A decadent combination of caramelized sugar and butter, it’s no surprise toffee is beloved across the globe. The sweet treat rose to prominence in England—the first entry of “toffee” in the Oxford English Dictionary appeared in 1825, though historians speculate it was in use much earlier—and other northern European countries with well-established butter industries.
Indeed, English toffee still evokes a certain style, though what that style is depends on where you’re from. Americans, for example, often think of English toffee as containing chocolate and nuts, but most traditional English toffee recipes call for only butter and sugar—no mix-ins. To the British, the addition of chocolate and/or nuts is known as “buttercrunch.”
So why the name mismatch? Speculation suggests that American candymakers branded buttercrunch “English toffee” due to its easily recognizable name. Regardless of whether you’re enjoying buttercrunch or toffee, it’s important to look for a rich brown color—which signals the sugar caramelized correctly—before you head to the cheese aisle.
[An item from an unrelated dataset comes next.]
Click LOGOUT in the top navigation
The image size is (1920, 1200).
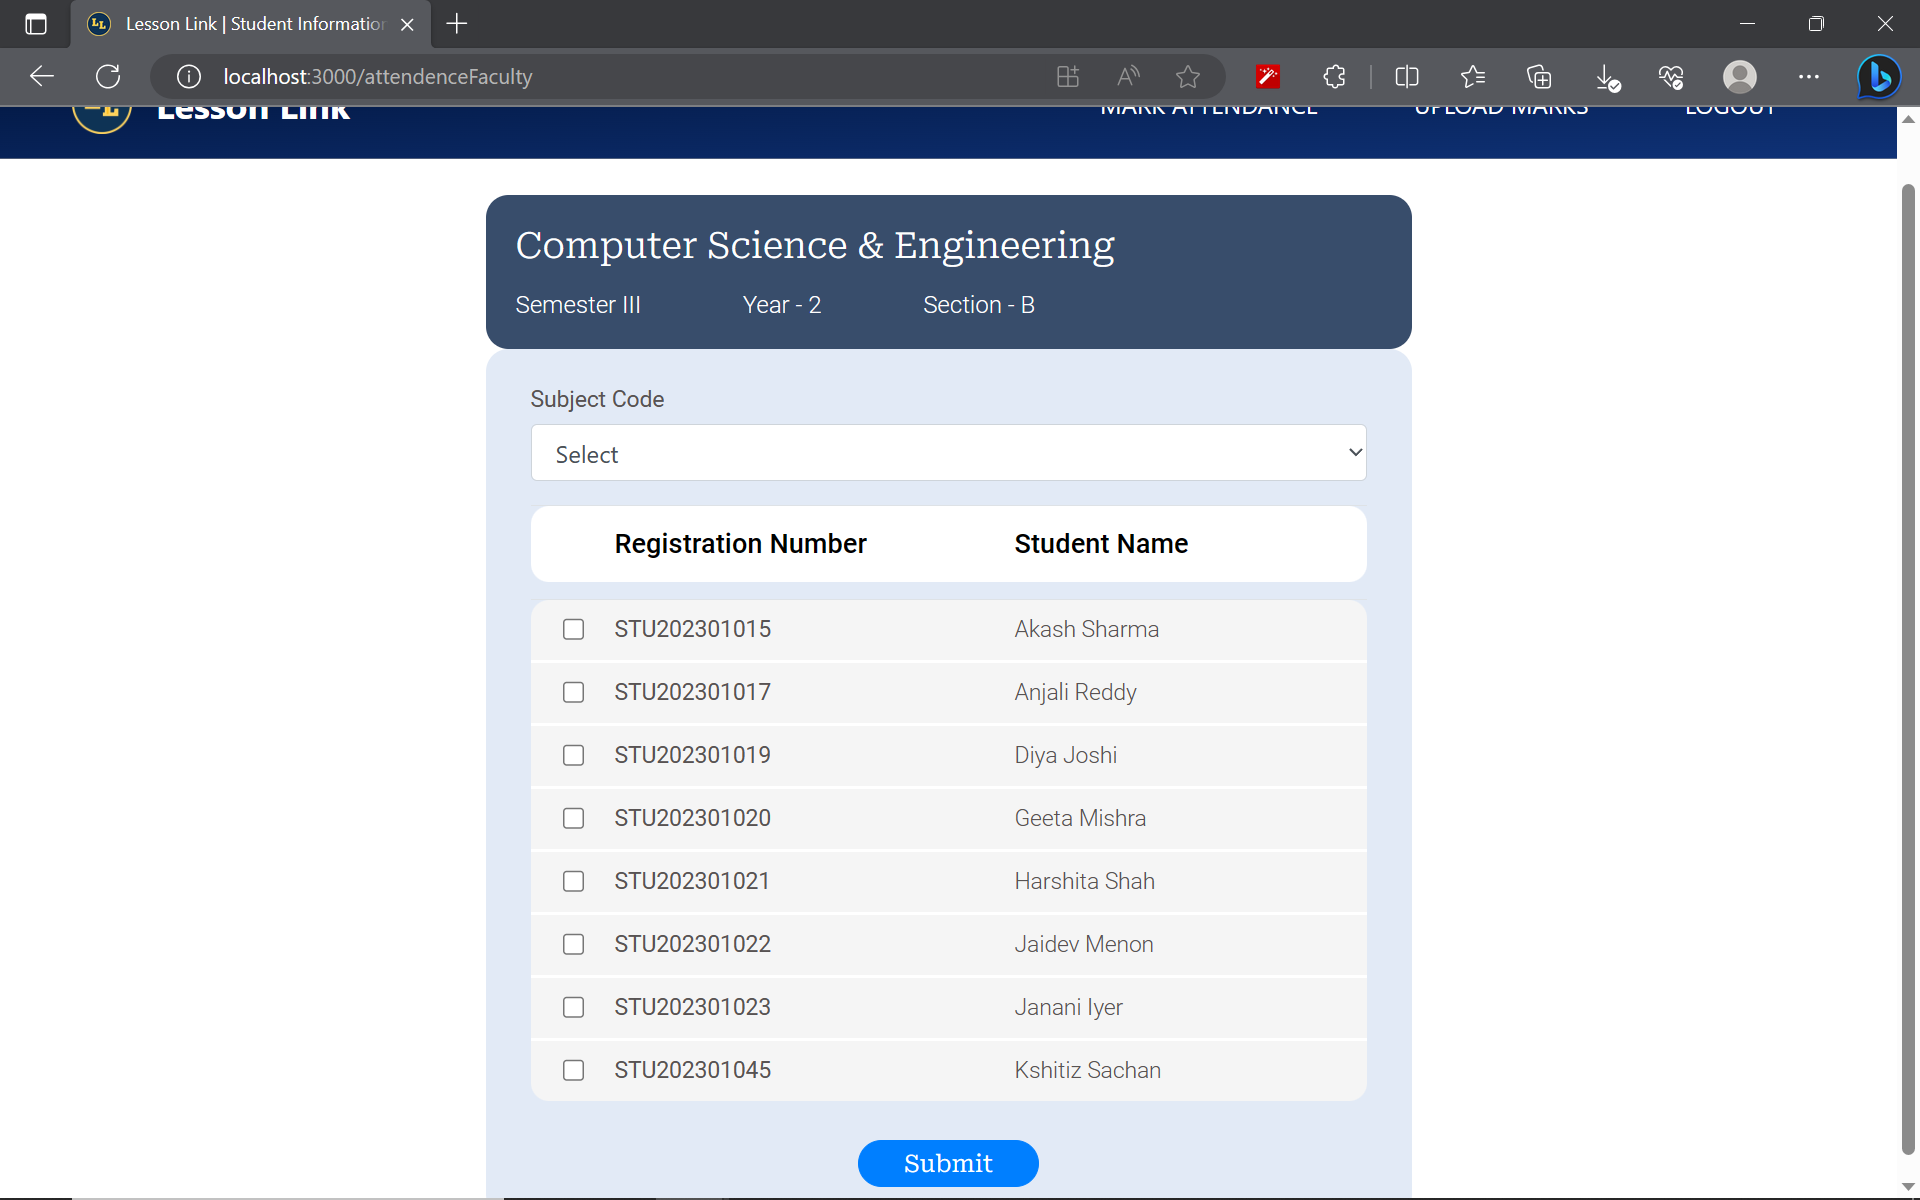coord(1729,110)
When two cherished candies come together, the results are doubly sweet. Milk chocolate is the most common mate for toffee—match its creaminess with a firm sheep’s milk cheese like Ossau Iraty; The wheel’s notes of fruit and brown butter echo the sweetness of the milk chocolate. For dark chocolate lovers, consider something bolder like the Dunbarton Blue. This cellar-cured cheddar shot through with blue veining stands up well to cacao, while its sharp bite echoes the bar’s bitterness.
Hazelnuts, almonds, walnuts, and pecans are no strangers to cheese pairings, and they frequently appear in toffee, too. Regardless of whether you’re making toffee or buying it from the store, ensure that the nuts are fresh for a satisfying crunch. To match the sweet-nutty notes of hazelnut toffee, reach for an aged gouda (which is nearly candy in itself). Or, to up the crunch factor with any nut toffee, consider Hoch Ybrig. After aging for a year, this cheese develops crunchy protein crystals as well as slightly savory, brown butter notes.
L’Amuse Signature Gouda + hazelnut toffee
Rolf Beeler Hoch Ybrig + nut toffee
From baked brie to cheddar in apple pie, it’s no secret: Americans love adding sweet sauces to cheese. So why should it be any different for toffee spread? A drizzle-able concoction of sugar, butter, and heavy cream, toffee spread is easy to make at home and is rife for cheese pairings. Keep it simple and pour it over a dense rectangle of cream cheese, or take a cue from everyone’s favorite holiday app and use it to top a wheel of brie.